I couldn’t get oriented just looking around, so I went back down the hill until I was sure I had found the trail, turned around again, and resumed climbing. I worried I would repeat my mistake and found myself wishing there were signs to guide me. That’s when I remembered that this was a blazed trail. I just needed to purposefully look up and search for the markings on the trees. Funny how easy they are to see when you’re looking for them and how they totally disappear when you’re not.
It made me think about my latest professional journey: creating and planning my first Daring Way™ weekend retreat. I started out enthusiastic about the challenge. I tackled the tasks with lots of energy, doing a lot of time-consuming preparation and marketing. I started to focus on the details a bit too much and got bogged down in the process. I started wishing for “a sign” to lead the way.
Actually, there had been several indicators (aka, “signs”), but I hadn’t paid much attention. I was busy placing one foot in front of the other.
What is it in me that refuses to read the signs until I get lost?

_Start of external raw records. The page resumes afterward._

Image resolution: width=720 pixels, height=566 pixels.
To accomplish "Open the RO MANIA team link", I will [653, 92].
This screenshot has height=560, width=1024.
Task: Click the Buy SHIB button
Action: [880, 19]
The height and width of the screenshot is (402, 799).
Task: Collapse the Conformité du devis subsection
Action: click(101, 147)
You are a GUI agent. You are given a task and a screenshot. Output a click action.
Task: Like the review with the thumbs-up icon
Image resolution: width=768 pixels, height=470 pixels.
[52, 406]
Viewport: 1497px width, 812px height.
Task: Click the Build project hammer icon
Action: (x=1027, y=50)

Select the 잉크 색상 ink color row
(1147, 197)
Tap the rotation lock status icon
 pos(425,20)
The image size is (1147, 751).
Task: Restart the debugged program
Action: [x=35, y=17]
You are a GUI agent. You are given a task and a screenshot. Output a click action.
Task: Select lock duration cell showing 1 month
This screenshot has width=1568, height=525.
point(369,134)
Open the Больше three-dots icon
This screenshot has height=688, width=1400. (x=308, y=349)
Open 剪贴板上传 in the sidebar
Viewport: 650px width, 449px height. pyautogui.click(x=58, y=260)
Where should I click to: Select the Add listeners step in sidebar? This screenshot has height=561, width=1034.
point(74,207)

I always think I know where I’m going.
I always think I know . . . .
I always think . . . .
When does listening occur to me? When does it seem appropriate to ask for guidance? At what point do I give myself permission to admit I’ve never done this before, and simply walk back down the hill and start again, this time paying attention to the signs?
But enough about my all-too-human foibles. I’ve decided to read the signs and reschedule the retreat. As I try again, I’m going to “look up” and search intently for the signs to guide my way.
In the woods, the signs are often hard to recognize. Sometimes the yellow paint is vivid and discernible from yards away, but other times, it’s overgrown with moss or eroded by the elements. What I noticed during today’s walk, however, was that the signs ARE there and are quite unmistakable when recognized.
So it seems in life. When I look for signs, I find them. When I listen to my heart, it’s much easier to discern their messages.
And much like today’s hike that ended where it began about 90 minutes later … my spiritual journey isn’t about doing everything perfectly, and it isn’t even about “arriving,” it’s about exercising my spiritual muscles, enjoying the journey, and occasionally remembering to read the signs before I get too lost.
Great story, Barbie. You are an inspiration to me!
Thank you, Jean. I miss you!!! But it’s great to have Facebook. I love all the art you are creating! Truly stepping into FUN GIRL! I love it!
What a beautiful metaphor for our challenges, opportunities and choices. Having been both lost in the woods and on my own journey, I can totally relate! I think the smile on my face is stuck in place for the day. Thank you for sharing your adventure and wisdom.